Start of RECORDS FOR THIS TASK
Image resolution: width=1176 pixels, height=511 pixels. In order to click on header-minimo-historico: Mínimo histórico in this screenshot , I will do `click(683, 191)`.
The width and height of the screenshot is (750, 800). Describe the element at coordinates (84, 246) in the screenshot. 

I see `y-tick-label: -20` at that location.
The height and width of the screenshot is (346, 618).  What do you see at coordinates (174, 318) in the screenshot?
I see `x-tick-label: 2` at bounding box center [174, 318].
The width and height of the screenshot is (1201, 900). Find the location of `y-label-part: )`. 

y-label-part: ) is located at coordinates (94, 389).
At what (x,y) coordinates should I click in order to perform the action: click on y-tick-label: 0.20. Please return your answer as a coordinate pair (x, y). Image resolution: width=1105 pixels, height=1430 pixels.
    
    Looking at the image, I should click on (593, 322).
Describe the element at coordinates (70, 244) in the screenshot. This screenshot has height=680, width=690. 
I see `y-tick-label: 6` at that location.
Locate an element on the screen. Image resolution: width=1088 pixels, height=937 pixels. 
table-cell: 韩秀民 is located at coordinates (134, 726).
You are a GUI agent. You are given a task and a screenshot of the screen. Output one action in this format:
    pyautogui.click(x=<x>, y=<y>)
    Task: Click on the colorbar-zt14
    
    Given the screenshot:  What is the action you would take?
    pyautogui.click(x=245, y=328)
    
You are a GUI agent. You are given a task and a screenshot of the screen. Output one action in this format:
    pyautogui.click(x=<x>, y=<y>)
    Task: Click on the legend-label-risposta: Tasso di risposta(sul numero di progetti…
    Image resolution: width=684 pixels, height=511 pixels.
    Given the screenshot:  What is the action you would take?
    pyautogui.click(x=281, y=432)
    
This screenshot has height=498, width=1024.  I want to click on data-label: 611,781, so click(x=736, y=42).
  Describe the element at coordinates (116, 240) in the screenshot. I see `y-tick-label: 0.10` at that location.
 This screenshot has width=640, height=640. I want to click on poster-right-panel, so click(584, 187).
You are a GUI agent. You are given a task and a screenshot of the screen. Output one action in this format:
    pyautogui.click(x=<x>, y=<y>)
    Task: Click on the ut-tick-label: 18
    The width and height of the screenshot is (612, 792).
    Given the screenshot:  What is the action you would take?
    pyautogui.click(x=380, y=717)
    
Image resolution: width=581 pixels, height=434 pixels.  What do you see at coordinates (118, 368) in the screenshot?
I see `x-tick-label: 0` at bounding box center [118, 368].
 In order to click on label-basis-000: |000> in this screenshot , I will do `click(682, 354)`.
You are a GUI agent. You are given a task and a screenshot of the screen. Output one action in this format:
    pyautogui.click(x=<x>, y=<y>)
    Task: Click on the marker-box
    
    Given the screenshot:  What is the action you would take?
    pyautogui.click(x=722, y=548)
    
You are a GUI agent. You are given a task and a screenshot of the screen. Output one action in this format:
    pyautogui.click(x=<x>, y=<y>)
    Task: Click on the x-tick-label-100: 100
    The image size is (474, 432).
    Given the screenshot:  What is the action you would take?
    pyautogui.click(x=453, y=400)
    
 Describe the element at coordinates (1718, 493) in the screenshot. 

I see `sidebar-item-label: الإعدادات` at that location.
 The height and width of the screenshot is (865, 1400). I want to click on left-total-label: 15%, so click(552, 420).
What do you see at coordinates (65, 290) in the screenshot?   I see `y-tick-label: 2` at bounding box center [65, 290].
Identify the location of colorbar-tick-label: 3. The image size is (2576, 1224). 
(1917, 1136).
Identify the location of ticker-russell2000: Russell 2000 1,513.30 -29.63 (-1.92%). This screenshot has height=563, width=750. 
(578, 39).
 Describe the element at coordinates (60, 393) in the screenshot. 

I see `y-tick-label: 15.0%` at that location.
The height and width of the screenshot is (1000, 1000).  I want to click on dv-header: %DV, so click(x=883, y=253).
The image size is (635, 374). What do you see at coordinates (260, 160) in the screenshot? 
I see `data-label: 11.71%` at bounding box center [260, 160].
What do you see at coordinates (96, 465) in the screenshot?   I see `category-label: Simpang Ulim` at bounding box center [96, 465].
End of RECORDS FOR THIS TASK
→ WHAT IS BEING ASKED
Copy the whole listing above, line for line, without changing any character.

→ WRITTEN REPLY
Image resolution: width=1176 pixels, height=511 pixels. In order to click on header-minimo-historico: Mínimo histórico in this screenshot , I will do `click(683, 191)`.
The width and height of the screenshot is (750, 800). Describe the element at coordinates (84, 246) in the screenshot. 

I see `y-tick-label: -20` at that location.
The height and width of the screenshot is (346, 618).  What do you see at coordinates (174, 318) in the screenshot?
I see `x-tick-label: 2` at bounding box center [174, 318].
The width and height of the screenshot is (1201, 900). Find the location of `y-label-part: )`. 

y-label-part: ) is located at coordinates (94, 389).
At what (x,y) coordinates should I click in order to perform the action: click on y-tick-label: 0.20. Please return your answer as a coordinate pair (x, y). Image resolution: width=1105 pixels, height=1430 pixels.
    
    Looking at the image, I should click on (593, 322).
Describe the element at coordinates (70, 244) in the screenshot. This screenshot has height=680, width=690. 
I see `y-tick-label: 6` at that location.
Locate an element on the screen. Image resolution: width=1088 pixels, height=937 pixels. 
table-cell: 韩秀民 is located at coordinates (134, 726).
You are a GUI agent. You are given a task and a screenshot of the screen. Output one action in this format:
    pyautogui.click(x=<x>, y=<y>)
    Task: Click on the colorbar-zt14
    
    Given the screenshot:  What is the action you would take?
    pyautogui.click(x=245, y=328)
    
You are a GUI agent. You are given a task and a screenshot of the screen. Output one action in this format:
    pyautogui.click(x=<x>, y=<y>)
    Task: Click on the legend-label-risposta: Tasso di risposta(sul numero di progetti…
    Image resolution: width=684 pixels, height=511 pixels.
    Given the screenshot:  What is the action you would take?
    pyautogui.click(x=281, y=432)
    
This screenshot has height=498, width=1024.  I want to click on data-label: 611,781, so click(x=736, y=42).
  Describe the element at coordinates (116, 240) in the screenshot. I see `y-tick-label: 0.10` at that location.
 This screenshot has width=640, height=640. I want to click on poster-right-panel, so click(584, 187).
You are a GUI agent. You are given a task and a screenshot of the screen. Output one action in this format:
    pyautogui.click(x=<x>, y=<y>)
    Task: Click on the ut-tick-label: 18
    The width and height of the screenshot is (612, 792).
    Given the screenshot:  What is the action you would take?
    pyautogui.click(x=380, y=717)
    
Image resolution: width=581 pixels, height=434 pixels.  What do you see at coordinates (118, 368) in the screenshot?
I see `x-tick-label: 0` at bounding box center [118, 368].
 In order to click on label-basis-000: |000> in this screenshot , I will do `click(682, 354)`.
You are a GUI agent. You are given a task and a screenshot of the screen. Output one action in this format:
    pyautogui.click(x=<x>, y=<y>)
    Task: Click on the marker-box
    
    Given the screenshot:  What is the action you would take?
    pyautogui.click(x=722, y=548)
    
You are a GUI agent. You are given a task and a screenshot of the screen. Output one action in this format:
    pyautogui.click(x=<x>, y=<y>)
    Task: Click on the x-tick-label-100: 100
    The image size is (474, 432).
    Given the screenshot:  What is the action you would take?
    pyautogui.click(x=453, y=400)
    
 Describe the element at coordinates (1718, 493) in the screenshot. 

I see `sidebar-item-label: الإعدادات` at that location.
 The height and width of the screenshot is (865, 1400). I want to click on left-total-label: 15%, so click(552, 420).
What do you see at coordinates (65, 290) in the screenshot?   I see `y-tick-label: 2` at bounding box center [65, 290].
Identify the location of colorbar-tick-label: 3. The image size is (2576, 1224). 
(1917, 1136).
Identify the location of ticker-russell2000: Russell 2000 1,513.30 -29.63 (-1.92%). This screenshot has height=563, width=750. 
(578, 39).
 Describe the element at coordinates (60, 393) in the screenshot. 

I see `y-tick-label: 15.0%` at that location.
The height and width of the screenshot is (1000, 1000).  I want to click on dv-header: %DV, so click(x=883, y=253).
The image size is (635, 374). What do you see at coordinates (260, 160) in the screenshot? 
I see `data-label: 11.71%` at bounding box center [260, 160].
What do you see at coordinates (96, 465) in the screenshot?   I see `category-label: Simpang Ulim` at bounding box center [96, 465].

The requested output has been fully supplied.